The pandemic has seen a stark change in city centres across the world.

San Francisco, the home of many big-tech companies, has, along with the likes of Sydney, London and Amsterdam, become a “doughnut city” as workers relocated from offices to their homes to work remotely.

It created ghost towns in city centres, while homes in the suburbs became the new offices all working to simulate and match pre-pandemic levels of service.

Physical shops were shuttered, offices abandoned.

High-rise buildings became low-occupancy shells.

“The evolution of cities to smart cities during a pandemic is nothing new,” said Ntloko–Petersen.

“London, New York and Paris installed proper sewage systems in the 19th century after outbreaks of cholera and other diseases.”

“We have seen physical changes in cities across the world in terms of more bike lanes, greater use of parks, open-air cinemas, wider pavements, etc.”

“Technology is driving and refining the infrastructure changes that define how we engage with cities on a daily basis.”

Smart cities will use technology to monitor and control traffic, measure air quality, assist in security through smart cameras, enable a greater spread of contactless payment services across all municipal services, enhance response to disasters and accidents through artificial intelligence models, regulate public transport, amongst many others.

Enabling residents to interact with different departments, report issues and create a greater sense of collaboration with city fathers.

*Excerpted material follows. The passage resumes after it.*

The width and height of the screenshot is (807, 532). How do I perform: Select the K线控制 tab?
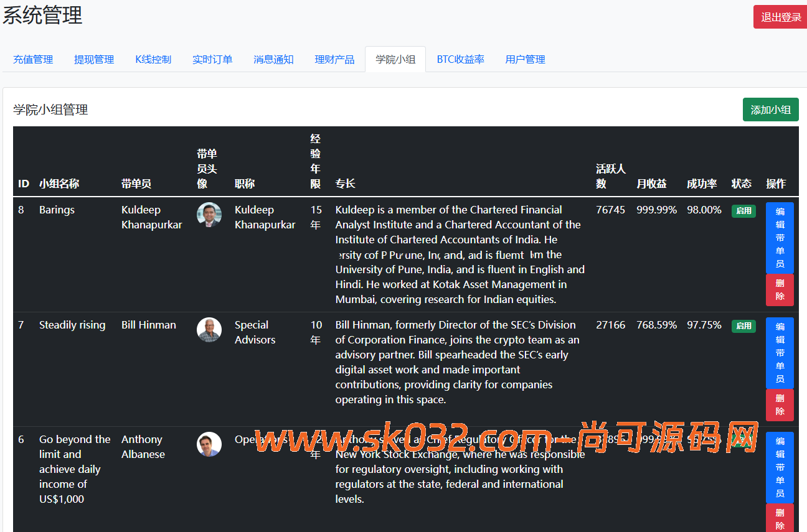pyautogui.click(x=153, y=58)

Smart cities will see the optimisation of public services through the use of real-time sensor-linked-and-operated infrastructure combined with artificial intelligence and systems that communicate across departments and requirements.

“For Africa, and South Africa in particular, the spread of 5G connectivity is key to all of this,” said Ntloko-Petersen.

“The speed and reliability of a mobile connection allow for real-time communication between user and the city.”

“We have seen global internet companies invest in upgrading Africa’s digital infrastructure.”

“Google have just laid the first phase of cable from Lisbon to Cape Town, while Facebook are working on installing some 35 000km of cable around Africa by 2024. Africa is seen as a place for tech growth.”

And, what will our smart cities look like?

The future of the use of office space in smart cities is one that has been highly debated.

Footfall has dropped dramatically in urban centres.

The modern office, for the meantime, will need more social distancing, bigger meeting rooms, if it retains any sense of normality at all.

Delivery companies, such as Amazon, are creating logistics hubs in the suburbs and in empty car parks to cope with demand.

Uber is buying up rival delivery companies as their ride-hailing business waits for a post-pandemic era.

The pandemic will reshape suburbs and rural areas as people opt to “semigrate”, enabled by the ability to work remotely.

South African property on the coast is already in high demand. Home is anywhere you lay your hat.

“Technology will change our cities in how they work and how they look,” said Ntloko-Petersen.

“There may be fewer people on streets and no one will be in automated cars for now, but a structured, careful use of the Internet of Things will enable a deep change in how cities operate – from their billing to public transport to reacting to potholes, sanitation and disasters. Real-time, predicted responses in a real-time unpredictable event.”